The talk will be titled "Why Do We Overeat?  A Neurobiological Perspective".  Here's the teaser:
Obesity is a leading cause of morbidity and mortality in industrialized nations, yet this is a relatively recent phenomenon.  In the United States, increasing obesity prevalence has paralleled a gradual increase of daily energy intake.  Why do most Americans eat more than we used to, and more than we need to maintain a lean state, despite negative consequences?  This presentation will touch on the neurobiology of action selection, the neurobiology of energy homeostasis, and why our central nervous system hardware may not be up to the task of constructively navigating the modern food environment.
The talk will be attended by medical students, but I also hope to have some doctors and researchers show up, as well as people from the broader Charlottesville community.  It will be a thought-provoking talk regardless of your background, and it will touch on some of my own work.

The talk will be held in the main medical school auditorium, MEB 3110, on Friday, January 17 at noon.  You can find driving directions and parking information by following this link.  You'll probably have to park in a parking garage, either the Lee Street or Central Grounds garage (directions in the link).

For a map of the UVA health system, follow this link.  The Medical Education Building is number 44 on the map, and the talk will be in room MEB 3110 on the 3rd floor of the building.

See you there!

Wednesday, January 1, 2014

Free e-Book and Ideal Weight Program 2.0 Announcement

I'm happy to announce that we're releasing a free e-book titled Why do We Gain Fat, and How do We Lose it? An Introduction to the Science of Body Fat, by Dan Pardi and myself. This is a slimmed-down version of the longer, fully referenced e-book we offer as part of the Ideal Weight Program. In it, we provide a succinct overview of the science of body fat gain and loss, and the evidence base for our program.  It also contains a schematic that ties together the various concepts in visual form. You can download it from the Dan’s Plan site by following this link to our program overview page.

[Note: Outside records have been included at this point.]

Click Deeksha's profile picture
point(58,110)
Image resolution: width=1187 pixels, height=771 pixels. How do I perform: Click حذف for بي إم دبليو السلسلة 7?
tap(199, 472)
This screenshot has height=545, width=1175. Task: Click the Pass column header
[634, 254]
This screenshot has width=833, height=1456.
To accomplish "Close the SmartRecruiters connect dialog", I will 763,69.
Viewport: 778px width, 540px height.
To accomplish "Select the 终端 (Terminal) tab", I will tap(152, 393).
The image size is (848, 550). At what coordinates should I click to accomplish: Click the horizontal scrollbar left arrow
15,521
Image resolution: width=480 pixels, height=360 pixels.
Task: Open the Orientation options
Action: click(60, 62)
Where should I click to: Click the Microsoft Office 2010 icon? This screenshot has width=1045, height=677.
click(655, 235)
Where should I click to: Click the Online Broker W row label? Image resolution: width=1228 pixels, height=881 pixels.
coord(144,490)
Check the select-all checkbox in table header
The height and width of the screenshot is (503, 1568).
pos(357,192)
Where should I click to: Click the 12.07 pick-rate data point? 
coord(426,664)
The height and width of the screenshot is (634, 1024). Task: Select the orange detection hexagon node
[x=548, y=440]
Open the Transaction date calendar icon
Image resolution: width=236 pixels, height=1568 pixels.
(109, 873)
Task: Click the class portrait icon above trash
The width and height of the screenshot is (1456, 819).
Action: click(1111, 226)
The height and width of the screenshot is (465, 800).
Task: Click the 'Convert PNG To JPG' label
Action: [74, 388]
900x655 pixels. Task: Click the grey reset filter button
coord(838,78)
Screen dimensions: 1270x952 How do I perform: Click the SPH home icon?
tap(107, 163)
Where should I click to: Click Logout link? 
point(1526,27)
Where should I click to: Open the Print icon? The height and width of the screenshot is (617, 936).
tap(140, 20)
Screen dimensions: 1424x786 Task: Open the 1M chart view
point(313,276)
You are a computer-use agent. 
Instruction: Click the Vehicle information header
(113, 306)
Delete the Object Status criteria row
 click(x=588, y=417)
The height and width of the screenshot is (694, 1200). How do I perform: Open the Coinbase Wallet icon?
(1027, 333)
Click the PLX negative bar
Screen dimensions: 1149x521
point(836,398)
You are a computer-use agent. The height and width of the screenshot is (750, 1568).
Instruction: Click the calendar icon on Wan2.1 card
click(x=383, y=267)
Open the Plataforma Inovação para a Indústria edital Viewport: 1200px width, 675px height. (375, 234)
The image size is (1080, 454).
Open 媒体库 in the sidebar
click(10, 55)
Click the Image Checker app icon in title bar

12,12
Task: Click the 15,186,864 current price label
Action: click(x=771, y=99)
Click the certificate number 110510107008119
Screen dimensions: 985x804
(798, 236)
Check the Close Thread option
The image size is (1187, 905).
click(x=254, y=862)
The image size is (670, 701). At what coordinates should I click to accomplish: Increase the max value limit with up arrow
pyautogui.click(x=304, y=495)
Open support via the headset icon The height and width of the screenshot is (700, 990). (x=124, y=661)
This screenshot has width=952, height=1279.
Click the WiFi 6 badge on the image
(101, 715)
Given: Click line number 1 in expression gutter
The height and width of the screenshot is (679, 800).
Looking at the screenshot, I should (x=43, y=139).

Ideal Weight Program 2.0 Upgrades

Over the last year, Dan and I have been working hard to improve the Ideal Weight Program, both in response to user feedback and our own ideas for development.  Here are some of the new features we offer in 2014:
  1. Four-week meal plans and shopping lists for the FLASH diet and the Simple Food Diet, as requested by Ideal Weight Program users.  This is in addition to the recipes and cooking guides we already provide.  
  2. The Protein Unit system.  Research suggests there's an optimal amount of protein for appetite control and fat loss, depending on your height, weight, gender, and physical activity level.  Our fat loss diets are high in protein, but how do you know you're getting the right amount?  We've created a calculator that does it for you automatically, and explains how to apply your personalized Protein Unit value easily and intuitively using real food. 
  3. Diet plates.  These are visual guides to following our diets, based loosely on the intuitive USDA MyPlate design.  
  4. Cheat sheets.  Put these on your fridge to remind yourself of your diet and lifestyle guidelines, and daily protein unit goal.
  5. Updated guidance.  We've refined a few things in the diet guidance documents. 

At a time of year when many people want to shed excess holiday pounds and start down a leaner, healthier path, we offer the Ideal Weight Program 2.0.  The program comes with a 30-day no-questions-asked refund policy so you can try it without risk.  We think you'll love this program, but if it doesn't work for you, we're happy to refund your purchase price. 

Financial disclosure: I receive a portion of the revenue from the sale of the Ideal Weight Program.  I do not receive revenue from the sale of other products associated with Dan's Plan or the Ideal Weight Program (such as the Fitbit, cooking tools, and other programs).